Поскольку поэзия не являет собой какую-либо доктрину, понятно, почему даже столь религиозный христианин, как Вячеслав Иванович Иванов, посвятил столь упоительные, столь талантливые стихи античной поэзии.
Поначалу, познакомившись с творчеством Вячеслава Ивановича Иванова, можно вынести однозначное решение, что это так называемый лунный поэт, поэт очарованный, околдованный луной, так сказать "лунатик" в метафизическом смысле. И правда, очень многие его строки заставляют думать именно об этом, например: "И медлит ворожить на дремлющих купавах / Над отуманенной зеркальностью луна". И кажется иногда, читая его поэзию и прозу, что он долго, долго, бессонными ночами слушал эту лунную ворожбу. Но это первоначальное и довольно обманчивое впечатление, потому что, если подробнее познакомиться с его поэзией и особенно прозой (он написал две книги и очень много эссе), то впечатление несколько меняется.

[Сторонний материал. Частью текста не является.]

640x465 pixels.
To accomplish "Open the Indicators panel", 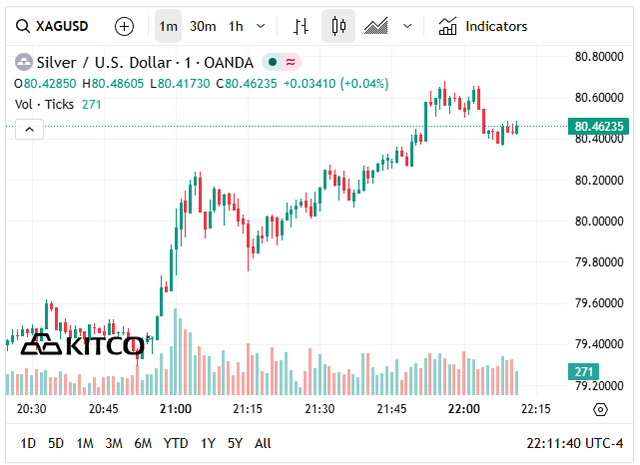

Здесь надо сейчас сделать отступление в принципы русского символизма. Безусловно, русский символизм, поэзия Серебряного века выросли и развивались под значительным влиянием Владимира Соловьева. Мы найдем у самых крупных поэтов, Андрея Белого, Александра Блока, и в данном случае у Вячеслава Иванова, очень много следов прямого влияния Владимира Соловьева. В чем это сказывается? Как раз Вячеслав Иванов дает нам лучшее понятие о Владимире Соловьеве, более поэтичное, более раскованное, нежели проза самого Владимира Соловьева. В поэзии Вячеслава Иванова бесспорны два влияния, как и у других поэтов Серебряного века, два влияния, которые эти поэты пытались соединить. Во-первых, это влияние античной Греции: почти все крупные поэты Серебряного века имели превосходное классическое образование, они знали и греческий, и латынь, многие из них переводили греческую драматургию. Вячеслав Иванов не исключение из этого правила, он превосходно переводил драмы Софокла и Эврипида. Во-вторых, это влияние христианства. Из всего этого Вячеслав Иванов лучше, чем это сделали Андрей Белый или Александр Блок, пояснил нам принципы и суть русского символизма.

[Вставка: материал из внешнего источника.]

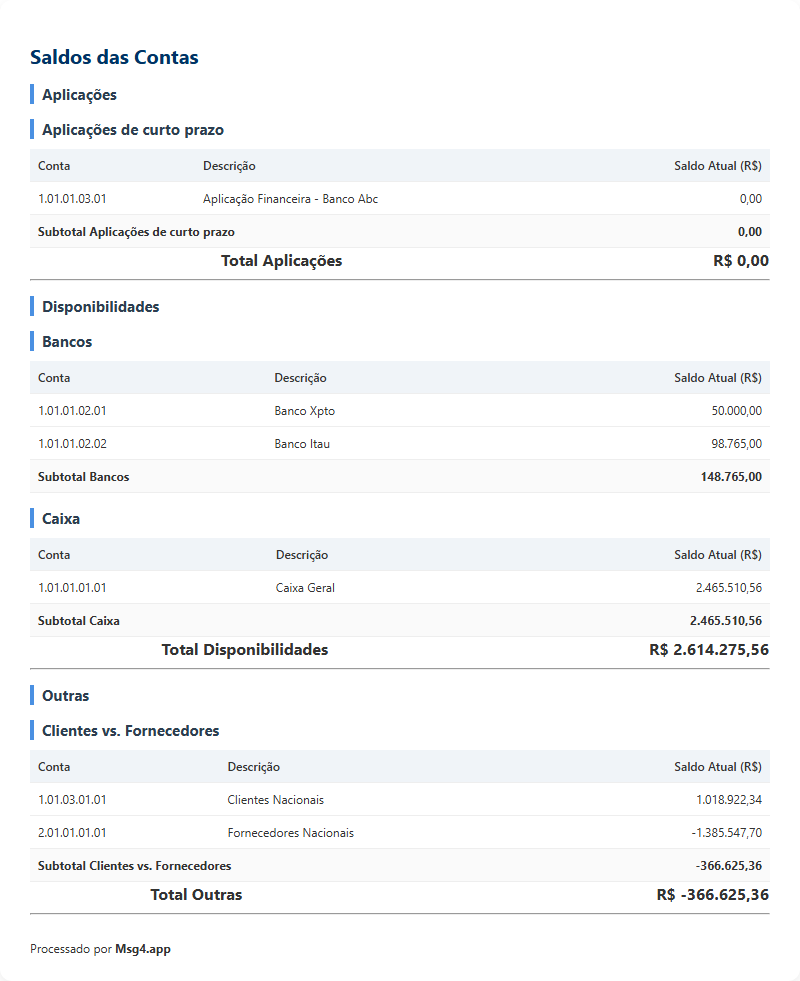Click account number 1.01.01.03.01
Image resolution: width=800 pixels, height=981 pixels.
[x=72, y=199]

Дело в том, что русская поэзия в отличие от, скажем, западноевропейской поэзии глубоко религиозна, так же точно, как вообще русская философия. Ее трудно назвать просто метафизикой, это безусловно религиозная философия. Из чего можно легко сделать вывод, что вся русская культура настолько религиозна, что необходимо даже в определенной степени знать не только православное богословие, но даже католическое, ибо русский человек известен своим любопытством.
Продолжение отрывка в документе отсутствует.